### GIVEN TASK 1
From the passage on non-attachment, reproduce word for word the part that opens with the words containing "6. Stop living" and closes with "calmness and centeredness.".
### GIVEN TASK 2
In the passage on non-attachment, what does the eighth tip say you do not have to be in order to practice non-attachment?

### EXTRACT PROVIDED
···

6. Stop living an illusion. Although it still matters to strive for a better you, a better tomorrow, acceptance of what is now is vital to living in the moment, in order to avoid the illusion that your happiness or fulfillment relies on contingencies not yet realized. Don't attach yourself to hopes and dreams in a way that excuses fixing things that aren't working in your life right now. Accept things as they are now and work on what you'd like to improve on with calmness and centeredness.

7.Learn to let go of an attachment to feelings. Feelings are powerful but if we let them control us, we are imprisoned by wayward masters. Accept that sometimes we will feel pain and loss, but we can choose to suffer endlessly or to learn and move on. Feelings are better out than in, so expressing them will help you deal with them more productively than bottling them up inside. Write in a journal, write poems, leave anonymous blog posts, write a letter and burn it, or talk to your invisible or even best trusted friend. Find outlets for your feelings so that they don't serve as unhealthy attachments.

8. After you have helped yourself, tell others about how you live. Letting others gain your trust and going slowly in adopting new beliefs is the most practical non-attachment philosophy that you can practice, and you do not have to be a hermit to do it. Teaching others about non-attachment can be helpful no matter what their situation or beliefs. You can talk about it with people, write blogs, tweet; just keep open about your experience so that others can learn too.

···

### DATA EXCERPT

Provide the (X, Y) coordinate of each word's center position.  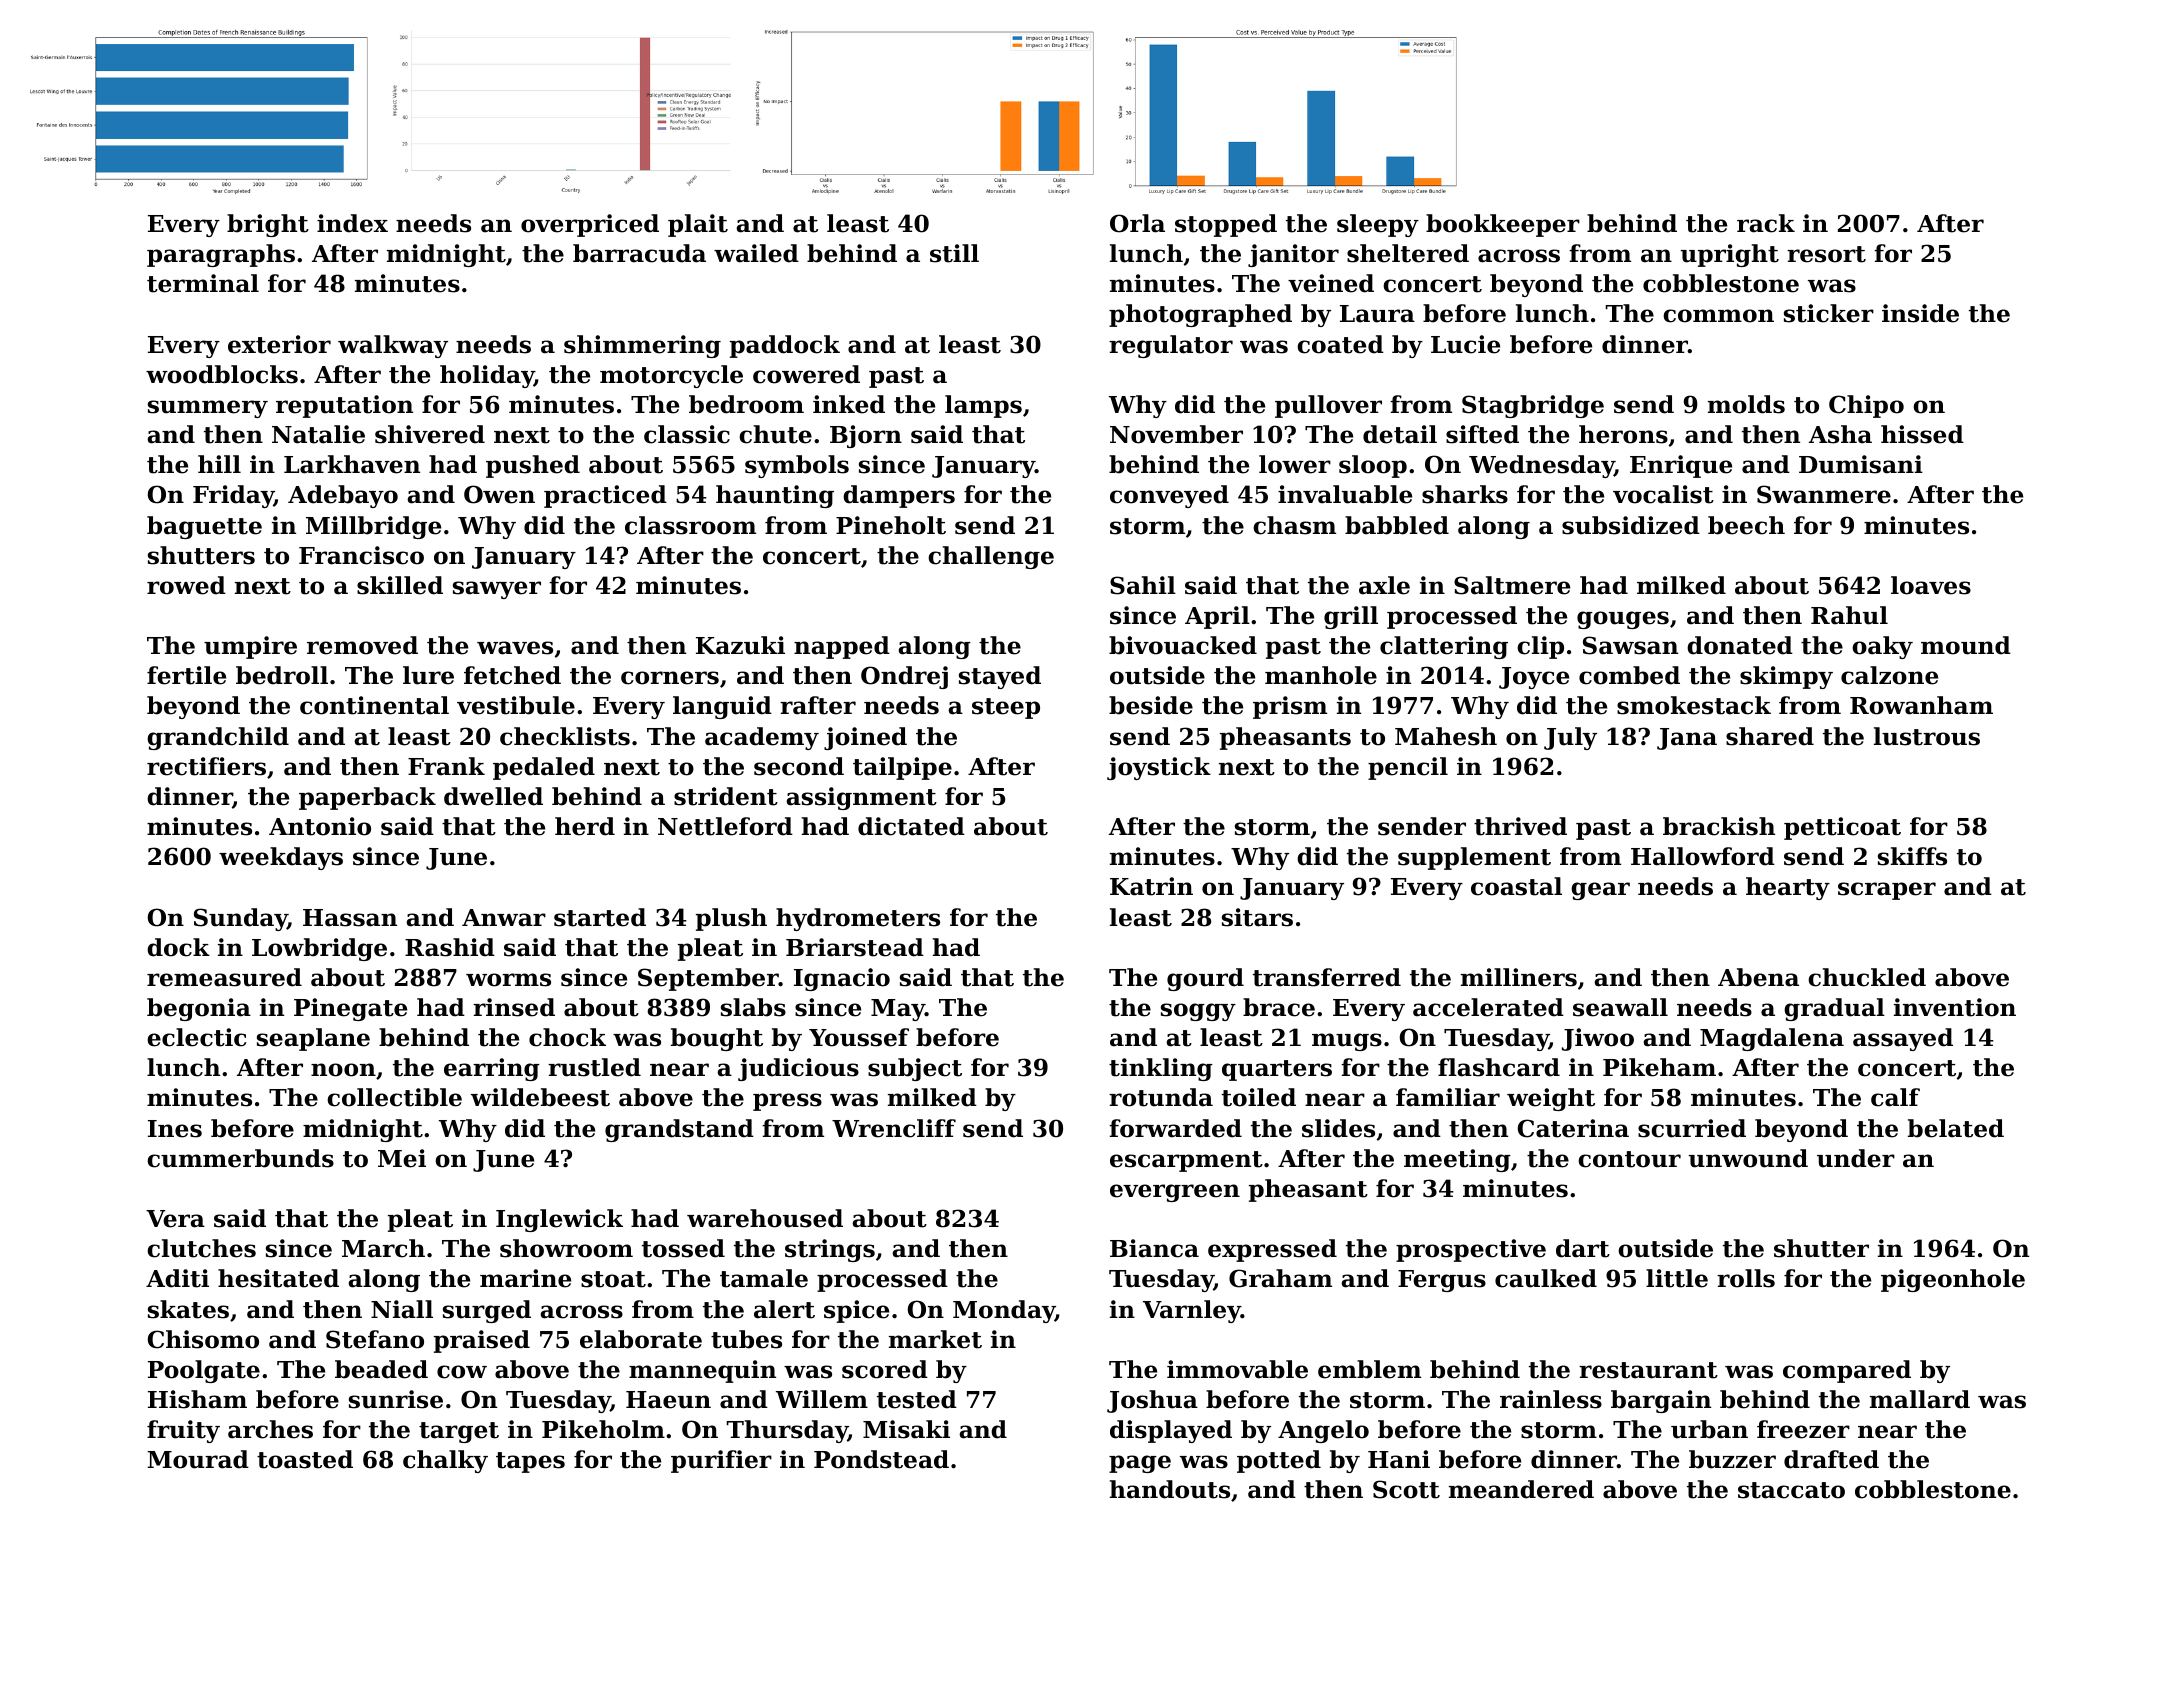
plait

···

### FULL OUTPUT 1
6. Stop living an illusion. Although it still matters to strive for a better you, a better tomorrow, acceptance of what is now is vital to living in the moment, in order to avoid the illusion that your happiness or fulfillment relies on contingencies not yet realized. Don't attach yourself to hopes and dreams in a way that excuses fixing things that aren't working in your life right now. Accept things as they are now and work on what you'd like to improve on with calmness and centeredness.

### FULL OUTPUT 2
A hermit.